Dataset entries
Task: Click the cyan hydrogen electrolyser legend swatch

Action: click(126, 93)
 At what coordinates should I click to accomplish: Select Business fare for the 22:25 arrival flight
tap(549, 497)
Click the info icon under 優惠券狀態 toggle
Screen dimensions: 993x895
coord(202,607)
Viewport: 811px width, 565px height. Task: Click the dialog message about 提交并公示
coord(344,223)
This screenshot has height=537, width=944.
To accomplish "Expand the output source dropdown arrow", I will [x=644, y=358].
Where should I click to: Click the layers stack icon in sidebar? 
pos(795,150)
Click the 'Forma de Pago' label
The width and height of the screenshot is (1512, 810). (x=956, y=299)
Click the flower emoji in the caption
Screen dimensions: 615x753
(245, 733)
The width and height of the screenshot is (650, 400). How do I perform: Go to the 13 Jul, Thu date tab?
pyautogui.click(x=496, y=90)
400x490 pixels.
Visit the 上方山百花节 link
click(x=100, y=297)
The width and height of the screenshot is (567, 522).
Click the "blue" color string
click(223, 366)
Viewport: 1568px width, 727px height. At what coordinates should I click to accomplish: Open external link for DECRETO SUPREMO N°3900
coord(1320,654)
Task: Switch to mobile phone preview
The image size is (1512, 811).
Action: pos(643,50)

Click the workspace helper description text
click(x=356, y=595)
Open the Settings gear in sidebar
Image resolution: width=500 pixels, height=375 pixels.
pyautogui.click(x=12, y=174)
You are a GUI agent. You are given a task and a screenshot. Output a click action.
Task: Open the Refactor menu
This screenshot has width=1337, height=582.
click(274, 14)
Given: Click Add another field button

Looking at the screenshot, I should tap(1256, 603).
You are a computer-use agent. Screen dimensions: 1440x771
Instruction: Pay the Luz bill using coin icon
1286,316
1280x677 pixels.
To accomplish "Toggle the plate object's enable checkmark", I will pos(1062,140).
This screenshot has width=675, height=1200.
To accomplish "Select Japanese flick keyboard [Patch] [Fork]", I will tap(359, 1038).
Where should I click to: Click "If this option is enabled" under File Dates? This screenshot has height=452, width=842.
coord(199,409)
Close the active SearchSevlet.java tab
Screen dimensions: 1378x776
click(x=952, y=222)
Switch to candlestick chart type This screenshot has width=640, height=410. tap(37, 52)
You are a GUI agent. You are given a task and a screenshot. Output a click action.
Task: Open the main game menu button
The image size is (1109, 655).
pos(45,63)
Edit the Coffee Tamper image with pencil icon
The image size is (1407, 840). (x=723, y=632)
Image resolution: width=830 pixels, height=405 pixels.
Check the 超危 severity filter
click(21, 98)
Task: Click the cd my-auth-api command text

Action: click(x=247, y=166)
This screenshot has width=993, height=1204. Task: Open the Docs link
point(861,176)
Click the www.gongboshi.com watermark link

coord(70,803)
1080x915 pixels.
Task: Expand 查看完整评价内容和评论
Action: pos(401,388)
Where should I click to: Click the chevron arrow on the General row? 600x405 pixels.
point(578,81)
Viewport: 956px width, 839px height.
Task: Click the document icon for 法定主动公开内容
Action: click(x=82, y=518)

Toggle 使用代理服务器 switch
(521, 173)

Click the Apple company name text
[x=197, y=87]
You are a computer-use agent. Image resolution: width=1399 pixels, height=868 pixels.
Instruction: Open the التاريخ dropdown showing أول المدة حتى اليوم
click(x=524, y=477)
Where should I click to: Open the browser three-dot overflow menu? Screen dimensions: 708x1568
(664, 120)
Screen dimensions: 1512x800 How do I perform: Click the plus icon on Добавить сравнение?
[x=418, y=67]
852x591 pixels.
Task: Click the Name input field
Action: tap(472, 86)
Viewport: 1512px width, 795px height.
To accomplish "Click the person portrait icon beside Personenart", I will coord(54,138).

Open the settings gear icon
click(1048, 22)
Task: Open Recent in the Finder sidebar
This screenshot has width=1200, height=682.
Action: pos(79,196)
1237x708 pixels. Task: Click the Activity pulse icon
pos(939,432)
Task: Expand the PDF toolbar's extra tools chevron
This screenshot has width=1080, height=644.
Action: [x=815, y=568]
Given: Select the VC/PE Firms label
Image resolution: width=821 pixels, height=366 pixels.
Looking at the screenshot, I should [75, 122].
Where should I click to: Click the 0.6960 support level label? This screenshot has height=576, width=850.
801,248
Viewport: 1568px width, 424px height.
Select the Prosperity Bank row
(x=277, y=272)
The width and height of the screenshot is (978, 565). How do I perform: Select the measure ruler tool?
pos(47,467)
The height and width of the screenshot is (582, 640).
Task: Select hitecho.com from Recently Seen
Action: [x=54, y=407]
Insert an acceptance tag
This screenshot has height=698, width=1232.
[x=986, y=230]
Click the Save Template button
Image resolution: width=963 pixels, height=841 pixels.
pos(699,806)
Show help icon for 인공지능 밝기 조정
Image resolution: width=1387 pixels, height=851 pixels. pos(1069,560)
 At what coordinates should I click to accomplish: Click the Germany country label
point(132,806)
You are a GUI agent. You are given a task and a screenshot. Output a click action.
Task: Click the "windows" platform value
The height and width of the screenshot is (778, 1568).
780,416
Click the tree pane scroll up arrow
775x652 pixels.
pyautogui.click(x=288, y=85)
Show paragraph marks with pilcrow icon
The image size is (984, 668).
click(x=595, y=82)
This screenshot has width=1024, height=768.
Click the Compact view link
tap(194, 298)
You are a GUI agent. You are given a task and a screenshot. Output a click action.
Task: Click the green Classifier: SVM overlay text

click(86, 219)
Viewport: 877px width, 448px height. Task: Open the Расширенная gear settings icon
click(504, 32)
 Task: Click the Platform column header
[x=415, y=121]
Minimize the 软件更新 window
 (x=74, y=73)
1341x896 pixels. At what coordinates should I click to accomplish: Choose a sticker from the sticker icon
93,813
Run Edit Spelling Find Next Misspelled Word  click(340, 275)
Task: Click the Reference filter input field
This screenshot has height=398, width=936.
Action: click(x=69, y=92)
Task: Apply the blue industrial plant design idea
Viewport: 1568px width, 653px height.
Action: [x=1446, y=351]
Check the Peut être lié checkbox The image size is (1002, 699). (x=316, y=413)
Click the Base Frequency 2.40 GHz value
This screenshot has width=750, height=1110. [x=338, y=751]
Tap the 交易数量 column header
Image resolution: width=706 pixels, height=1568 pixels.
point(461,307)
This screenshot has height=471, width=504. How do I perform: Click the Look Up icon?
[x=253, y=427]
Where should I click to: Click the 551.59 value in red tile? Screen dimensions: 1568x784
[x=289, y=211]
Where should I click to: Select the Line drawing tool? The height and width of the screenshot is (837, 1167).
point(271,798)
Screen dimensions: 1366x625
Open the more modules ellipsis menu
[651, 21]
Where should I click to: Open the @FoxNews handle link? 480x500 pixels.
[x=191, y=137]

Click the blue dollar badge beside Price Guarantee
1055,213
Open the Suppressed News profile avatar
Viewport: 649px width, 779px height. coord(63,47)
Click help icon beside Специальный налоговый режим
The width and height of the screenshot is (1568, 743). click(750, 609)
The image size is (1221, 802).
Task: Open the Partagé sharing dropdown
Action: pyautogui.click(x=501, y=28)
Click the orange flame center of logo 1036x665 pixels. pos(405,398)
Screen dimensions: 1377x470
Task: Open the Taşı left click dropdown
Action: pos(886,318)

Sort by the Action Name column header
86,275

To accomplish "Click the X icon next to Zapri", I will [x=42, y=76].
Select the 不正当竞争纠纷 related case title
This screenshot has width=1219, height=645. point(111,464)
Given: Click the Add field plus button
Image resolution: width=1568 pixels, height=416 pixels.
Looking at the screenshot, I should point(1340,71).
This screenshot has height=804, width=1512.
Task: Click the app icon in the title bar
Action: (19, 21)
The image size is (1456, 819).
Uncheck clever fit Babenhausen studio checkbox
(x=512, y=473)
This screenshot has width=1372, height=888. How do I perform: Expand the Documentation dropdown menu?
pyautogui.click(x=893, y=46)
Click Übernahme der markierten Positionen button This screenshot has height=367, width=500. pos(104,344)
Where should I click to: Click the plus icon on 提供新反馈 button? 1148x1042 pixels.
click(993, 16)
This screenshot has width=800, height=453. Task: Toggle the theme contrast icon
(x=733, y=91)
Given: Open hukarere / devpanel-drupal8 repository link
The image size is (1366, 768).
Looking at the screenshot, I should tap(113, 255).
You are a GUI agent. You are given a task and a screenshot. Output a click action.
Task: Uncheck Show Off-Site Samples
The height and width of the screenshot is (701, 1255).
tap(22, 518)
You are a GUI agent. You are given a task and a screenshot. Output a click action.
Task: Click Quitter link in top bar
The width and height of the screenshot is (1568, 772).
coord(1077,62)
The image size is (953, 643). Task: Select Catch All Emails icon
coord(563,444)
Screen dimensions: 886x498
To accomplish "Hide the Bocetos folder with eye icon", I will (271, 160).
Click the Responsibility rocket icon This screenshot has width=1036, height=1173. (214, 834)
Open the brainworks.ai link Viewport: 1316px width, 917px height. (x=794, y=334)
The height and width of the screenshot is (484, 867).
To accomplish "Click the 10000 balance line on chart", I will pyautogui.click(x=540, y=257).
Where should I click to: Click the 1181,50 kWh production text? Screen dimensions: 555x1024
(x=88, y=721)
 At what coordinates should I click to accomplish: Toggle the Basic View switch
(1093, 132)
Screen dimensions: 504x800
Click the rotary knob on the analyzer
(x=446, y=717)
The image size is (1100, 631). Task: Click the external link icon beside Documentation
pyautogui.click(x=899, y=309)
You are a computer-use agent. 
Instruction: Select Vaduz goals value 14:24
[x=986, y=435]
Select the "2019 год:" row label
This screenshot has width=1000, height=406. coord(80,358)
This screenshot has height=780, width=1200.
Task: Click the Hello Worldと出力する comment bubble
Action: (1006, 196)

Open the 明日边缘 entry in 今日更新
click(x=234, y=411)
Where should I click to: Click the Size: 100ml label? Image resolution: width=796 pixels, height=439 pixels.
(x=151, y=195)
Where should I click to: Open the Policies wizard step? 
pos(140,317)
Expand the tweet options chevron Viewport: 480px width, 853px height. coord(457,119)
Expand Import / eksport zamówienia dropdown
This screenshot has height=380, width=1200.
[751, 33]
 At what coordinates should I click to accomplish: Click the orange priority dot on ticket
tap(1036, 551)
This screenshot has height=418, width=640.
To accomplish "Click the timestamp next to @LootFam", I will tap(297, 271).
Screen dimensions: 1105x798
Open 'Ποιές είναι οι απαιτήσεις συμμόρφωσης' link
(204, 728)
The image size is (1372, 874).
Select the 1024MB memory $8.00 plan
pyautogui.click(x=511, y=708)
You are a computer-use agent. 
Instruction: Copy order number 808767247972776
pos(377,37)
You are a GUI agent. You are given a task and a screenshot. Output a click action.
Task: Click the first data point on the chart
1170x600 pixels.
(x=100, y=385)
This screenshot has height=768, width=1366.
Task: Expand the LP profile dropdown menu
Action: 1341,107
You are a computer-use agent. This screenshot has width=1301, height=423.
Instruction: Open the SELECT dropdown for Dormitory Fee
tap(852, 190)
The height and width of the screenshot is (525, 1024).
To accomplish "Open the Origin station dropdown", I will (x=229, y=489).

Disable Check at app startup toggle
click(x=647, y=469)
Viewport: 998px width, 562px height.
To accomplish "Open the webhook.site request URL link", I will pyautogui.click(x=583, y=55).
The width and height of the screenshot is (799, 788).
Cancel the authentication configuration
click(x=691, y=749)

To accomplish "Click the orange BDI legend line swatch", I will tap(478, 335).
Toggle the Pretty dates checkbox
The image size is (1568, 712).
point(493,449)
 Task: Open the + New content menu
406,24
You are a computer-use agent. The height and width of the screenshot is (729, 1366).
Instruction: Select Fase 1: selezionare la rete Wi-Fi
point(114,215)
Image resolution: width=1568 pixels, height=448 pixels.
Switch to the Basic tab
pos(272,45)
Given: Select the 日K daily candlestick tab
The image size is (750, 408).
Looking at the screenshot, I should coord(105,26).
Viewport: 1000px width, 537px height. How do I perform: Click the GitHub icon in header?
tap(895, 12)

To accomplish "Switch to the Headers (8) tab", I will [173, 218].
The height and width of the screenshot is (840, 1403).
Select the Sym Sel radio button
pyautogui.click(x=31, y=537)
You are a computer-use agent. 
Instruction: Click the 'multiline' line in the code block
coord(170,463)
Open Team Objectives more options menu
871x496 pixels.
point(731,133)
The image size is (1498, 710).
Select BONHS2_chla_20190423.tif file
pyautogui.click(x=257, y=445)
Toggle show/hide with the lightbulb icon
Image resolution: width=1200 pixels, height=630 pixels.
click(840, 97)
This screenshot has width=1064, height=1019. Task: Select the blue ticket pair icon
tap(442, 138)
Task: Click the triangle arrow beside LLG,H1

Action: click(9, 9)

(Work required) Repeat word for word the lines above that run from the line containing "The image size is (750, 408)." through the line containing "The height and width of the screenshot is (840, 1403).", both ends included, and nothing else.

(Solution to this problem)
The image size is (750, 408).
Looking at the screenshot, I should coord(105,26).
Viewport: 1000px width, 537px height. How do I perform: Click the GitHub icon in header?
tap(895, 12)

To accomplish "Switch to the Headers (8) tab", I will [173, 218].
The height and width of the screenshot is (840, 1403).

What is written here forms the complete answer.